Director-General announces £10 million project to bring UK rivers back to life
Five of the UK’s most precious rivers will be revived in a series of projects, providing much-needed support to the British countryside.
Our Director-General, Hilary McGrady, has announced our most ambitious waterways project in history, aiming to ensure that rivers and catchments are clean, healthy and rich in wildlife for future generations.
Five key locations
The first project phase will focus on The Conwy Valley in North Wales, Cumbria’s Derwent, The Upper Bure in Norfolk, The Bollin in Cheshire and Somerset’s Porlock Vale streams. Projects will include work to support otters, brown trout and some kinds of endangered wildlife, as well as improving the structure of the rivers to reduce flood risk.

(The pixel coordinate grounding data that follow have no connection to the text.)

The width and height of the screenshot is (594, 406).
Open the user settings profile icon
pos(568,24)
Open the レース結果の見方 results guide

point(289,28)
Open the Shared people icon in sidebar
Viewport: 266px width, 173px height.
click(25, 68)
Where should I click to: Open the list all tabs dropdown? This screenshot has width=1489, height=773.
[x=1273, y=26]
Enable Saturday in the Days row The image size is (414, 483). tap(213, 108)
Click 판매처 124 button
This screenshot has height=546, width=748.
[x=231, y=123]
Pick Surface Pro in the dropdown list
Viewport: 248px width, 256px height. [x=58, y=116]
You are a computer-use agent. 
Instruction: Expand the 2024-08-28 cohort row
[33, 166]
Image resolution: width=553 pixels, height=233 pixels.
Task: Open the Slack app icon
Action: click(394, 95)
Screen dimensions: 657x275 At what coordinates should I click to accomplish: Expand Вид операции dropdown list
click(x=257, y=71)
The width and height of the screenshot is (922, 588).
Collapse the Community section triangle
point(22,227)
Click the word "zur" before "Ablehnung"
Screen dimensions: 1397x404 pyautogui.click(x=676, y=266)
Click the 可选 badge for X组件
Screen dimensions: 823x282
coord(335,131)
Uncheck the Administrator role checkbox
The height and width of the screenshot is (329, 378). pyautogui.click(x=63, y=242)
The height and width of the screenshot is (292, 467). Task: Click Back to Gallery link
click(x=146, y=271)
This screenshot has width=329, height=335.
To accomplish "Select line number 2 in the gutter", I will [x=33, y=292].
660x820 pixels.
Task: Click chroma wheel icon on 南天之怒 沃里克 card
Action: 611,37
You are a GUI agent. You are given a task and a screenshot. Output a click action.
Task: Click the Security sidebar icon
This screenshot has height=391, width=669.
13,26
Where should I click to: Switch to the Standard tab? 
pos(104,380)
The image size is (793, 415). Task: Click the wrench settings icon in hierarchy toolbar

Ms McGrady said, ‘This really is a once-in-a-generation moment – for government and us all - to do something good, for the benefit of everyone across the UK’.
Rivers are our lifeblood
Work on the ground will include habitat restoration and creating better paths and walking routes to make waterways more accessible for a wider range of people. As well as restoring nature, the Riverlands project‘s long-term aim is to help communities enjoy their rivers more, not only as a home for wildlife but also as a space for health and wellbeing.
‘Healthy rivers are important not just environmentally but culturally and socially – they help define places, bring people together and benefit us all’, said Ms McGrady.
We and our partners, the Environment Agency and Natural Resources Wales, estimate the project will cost £10 million. We hope to raise £4 million through fundraising appeals to help support this work.
Riverlands is part of our wider objective to restore 25,000 hectares of wildlife-rich habitats by 2025. More than one in ten of the UK’s wildlife species are threatened with extinction, according to the 2016 State of Nature report.
We hope Riverlands will eventually deliver many more river catchment projects across Britain and Northern Ireland.